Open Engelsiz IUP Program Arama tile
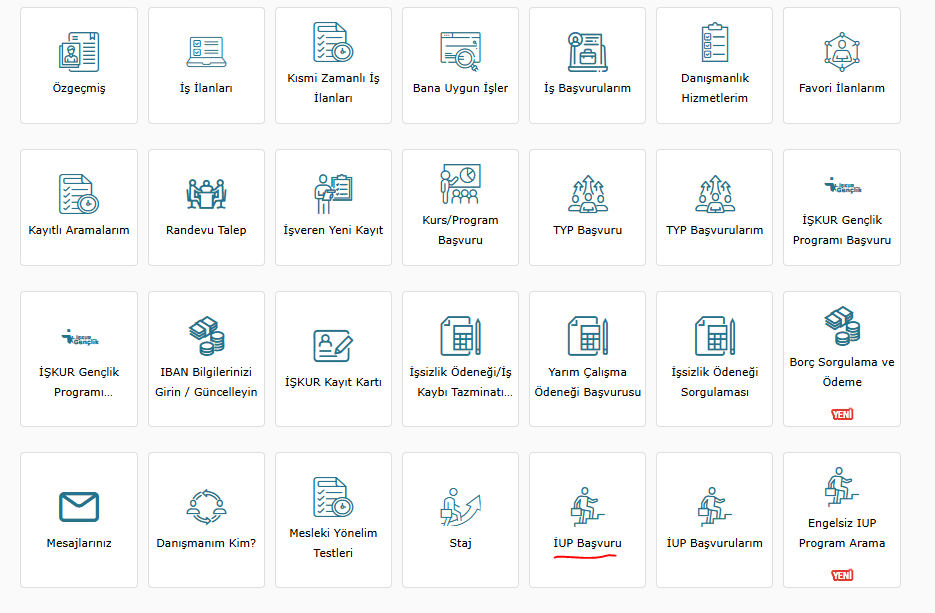Image resolution: width=935 pixels, height=613 pixels. coord(841,520)
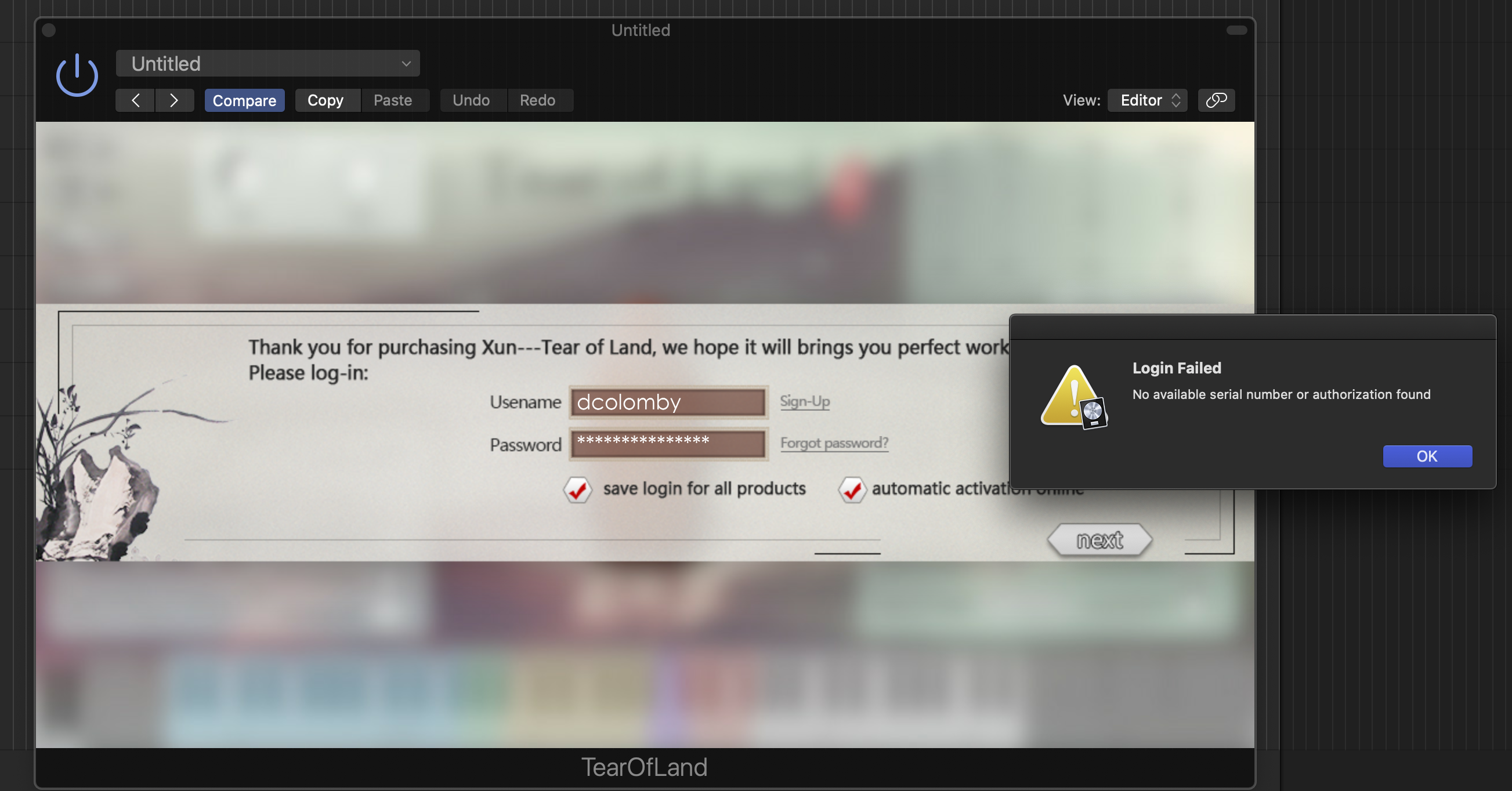Expand navigation back arrow menu
This screenshot has width=1512, height=791.
coord(135,99)
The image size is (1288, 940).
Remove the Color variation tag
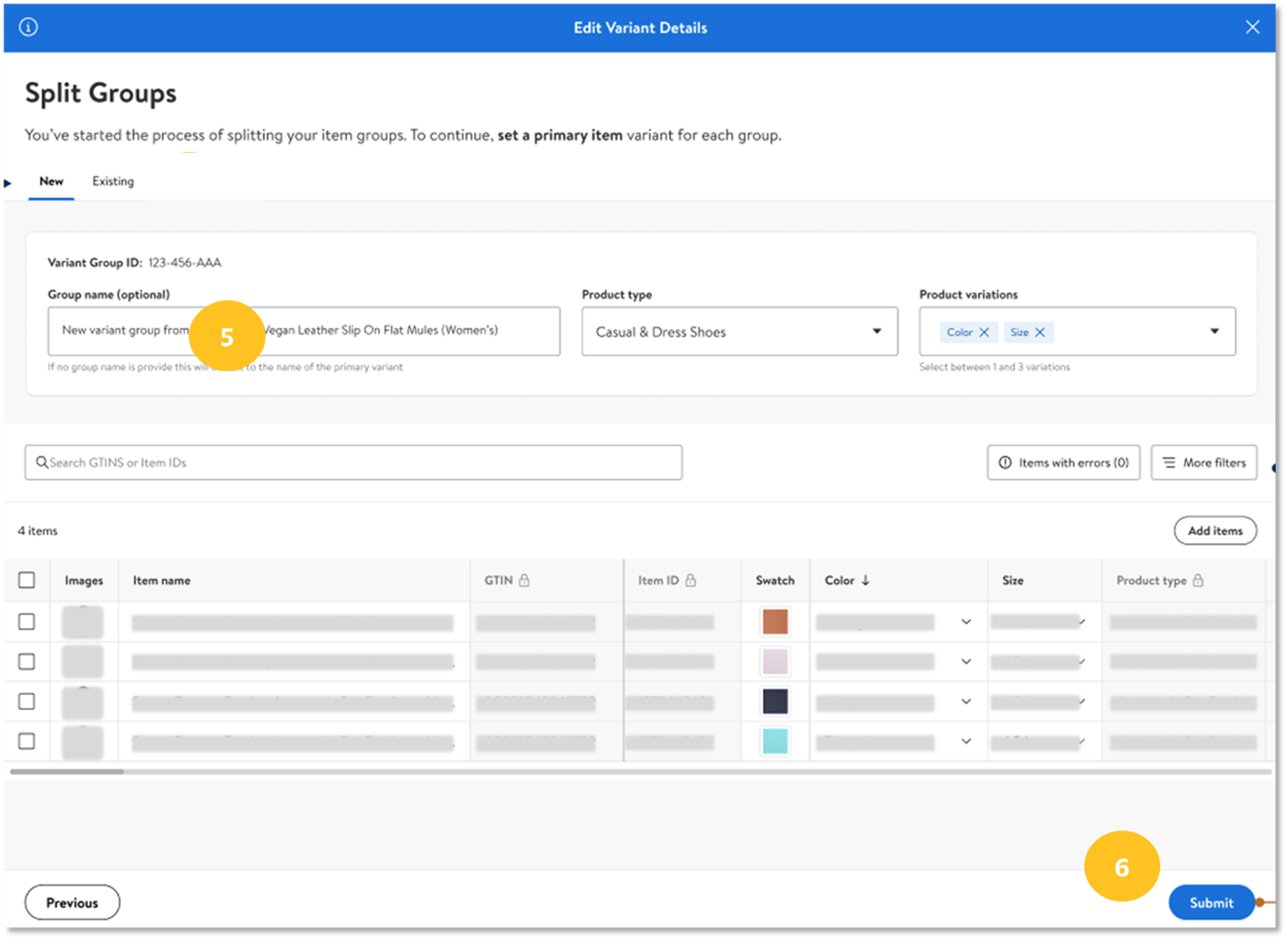pyautogui.click(x=984, y=333)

——

WRITTEN TASK:
Reproduce the listing above word for word, leaving out the pictures.

EXERCISE OUTPUT:
Open Engelsiz IUP Program Arama tile
Image resolution: width=935 pixels, height=613 pixels. coord(841,520)
Expand navigation back arrow menu
This screenshot has width=1512, height=791.
coord(135,99)
The image size is (1288, 940).
Remove the Color variation tag
pyautogui.click(x=984, y=333)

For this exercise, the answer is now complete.